Ensure your smartphone is ready for emergencies:
For both domestic and international travel, smartphones have become de rigeur. They offer the traveler so many advantages that they’ve become obligatory. Smartphones can hold airline boarding passes and vaccination passports. They can be used for emergency communication in almost every populated location in the world. You can make reservations with them, get directions and hold tickets for shows and concerts. Don’t forget to fully charge yours before you leave on your trip. Keep a fully charged battery pack, charger, and cable with you at all times to keep your smartphone ready to go.

Set up your smartphone smartly:
Load up and set up your smartphone travel apps for use before you depart on your trip. Get all relevant airline and hotel apps, map apps, booking apps for restaurants, and museum apps. In addition, store the emergency phone numbers of each of the companies with which you have bookings, along with numbers you’ve collected for places and companies that you might use. For international travel, make sure you have their regular numbers as toll-free numbers outside of your home country typically can’t be called on cell phones.

Taking holiday gifts on your flights can be problematic. Consider shipping them instead. I do.

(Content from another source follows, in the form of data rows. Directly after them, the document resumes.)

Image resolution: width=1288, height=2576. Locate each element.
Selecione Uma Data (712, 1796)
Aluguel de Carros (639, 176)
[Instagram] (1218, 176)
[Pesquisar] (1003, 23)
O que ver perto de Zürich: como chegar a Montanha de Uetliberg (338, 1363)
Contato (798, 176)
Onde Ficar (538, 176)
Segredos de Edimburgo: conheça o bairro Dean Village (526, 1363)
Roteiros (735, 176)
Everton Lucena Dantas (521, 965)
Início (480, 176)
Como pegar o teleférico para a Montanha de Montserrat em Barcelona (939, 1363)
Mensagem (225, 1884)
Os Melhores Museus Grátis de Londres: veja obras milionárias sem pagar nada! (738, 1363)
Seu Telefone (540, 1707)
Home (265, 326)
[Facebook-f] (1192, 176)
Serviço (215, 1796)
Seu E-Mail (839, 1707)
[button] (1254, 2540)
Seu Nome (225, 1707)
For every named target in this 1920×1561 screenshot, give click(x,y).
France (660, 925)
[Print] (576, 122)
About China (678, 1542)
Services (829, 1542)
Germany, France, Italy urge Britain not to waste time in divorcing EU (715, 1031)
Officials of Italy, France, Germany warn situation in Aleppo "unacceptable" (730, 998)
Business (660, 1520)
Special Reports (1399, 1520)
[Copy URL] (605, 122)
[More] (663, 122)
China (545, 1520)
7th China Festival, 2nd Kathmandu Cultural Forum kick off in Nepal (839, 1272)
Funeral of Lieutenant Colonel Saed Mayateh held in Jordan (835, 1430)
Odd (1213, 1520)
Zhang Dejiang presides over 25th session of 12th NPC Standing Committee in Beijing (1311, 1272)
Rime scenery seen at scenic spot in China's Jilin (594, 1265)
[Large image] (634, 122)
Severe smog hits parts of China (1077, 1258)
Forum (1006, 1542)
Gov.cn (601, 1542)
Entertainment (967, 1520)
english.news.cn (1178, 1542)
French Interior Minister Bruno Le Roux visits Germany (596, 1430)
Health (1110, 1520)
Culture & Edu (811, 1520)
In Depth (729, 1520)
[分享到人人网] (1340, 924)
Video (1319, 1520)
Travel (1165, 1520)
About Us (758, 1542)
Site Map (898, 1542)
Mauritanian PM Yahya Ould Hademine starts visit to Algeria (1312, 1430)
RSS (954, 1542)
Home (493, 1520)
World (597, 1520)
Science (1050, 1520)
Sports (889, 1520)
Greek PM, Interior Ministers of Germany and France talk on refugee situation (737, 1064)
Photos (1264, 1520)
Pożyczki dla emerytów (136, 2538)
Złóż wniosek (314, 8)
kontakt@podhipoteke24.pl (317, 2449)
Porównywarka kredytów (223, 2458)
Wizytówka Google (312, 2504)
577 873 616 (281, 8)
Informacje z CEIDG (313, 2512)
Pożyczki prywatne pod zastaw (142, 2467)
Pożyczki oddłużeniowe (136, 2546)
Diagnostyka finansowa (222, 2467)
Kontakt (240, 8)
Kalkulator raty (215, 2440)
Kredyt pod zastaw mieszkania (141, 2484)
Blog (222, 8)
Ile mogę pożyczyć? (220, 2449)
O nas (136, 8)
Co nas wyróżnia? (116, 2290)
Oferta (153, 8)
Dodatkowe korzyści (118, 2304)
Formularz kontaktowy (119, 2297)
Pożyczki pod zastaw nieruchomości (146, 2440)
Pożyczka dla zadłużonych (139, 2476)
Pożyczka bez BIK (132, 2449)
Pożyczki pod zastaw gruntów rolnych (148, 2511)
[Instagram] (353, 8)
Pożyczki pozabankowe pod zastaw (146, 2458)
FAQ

Pack your gifts wisely or better yet, ship them:
If you’re flying, don’t wrap your gifts in advance. If TSA decides to inspect them, they will rip off the wrapping. I’ve seen this happen often. Make sure your gifts don’t violate any TSA regulations. TSA is notorious for confiscating gift snow globes packed in carry-on bags. If they’re no larger than 3.4 ounces you can pack one in your liquid’s baggie, otherwise, they must go in your checked luggage, where rough handling can break them. I recommend shipping gifts rather than traveling with them.

Use these nine pandemic holiday travel hacks to be ready to smooth out travel problems and make your holiday travel easier and better. Have a fantastic holiday season.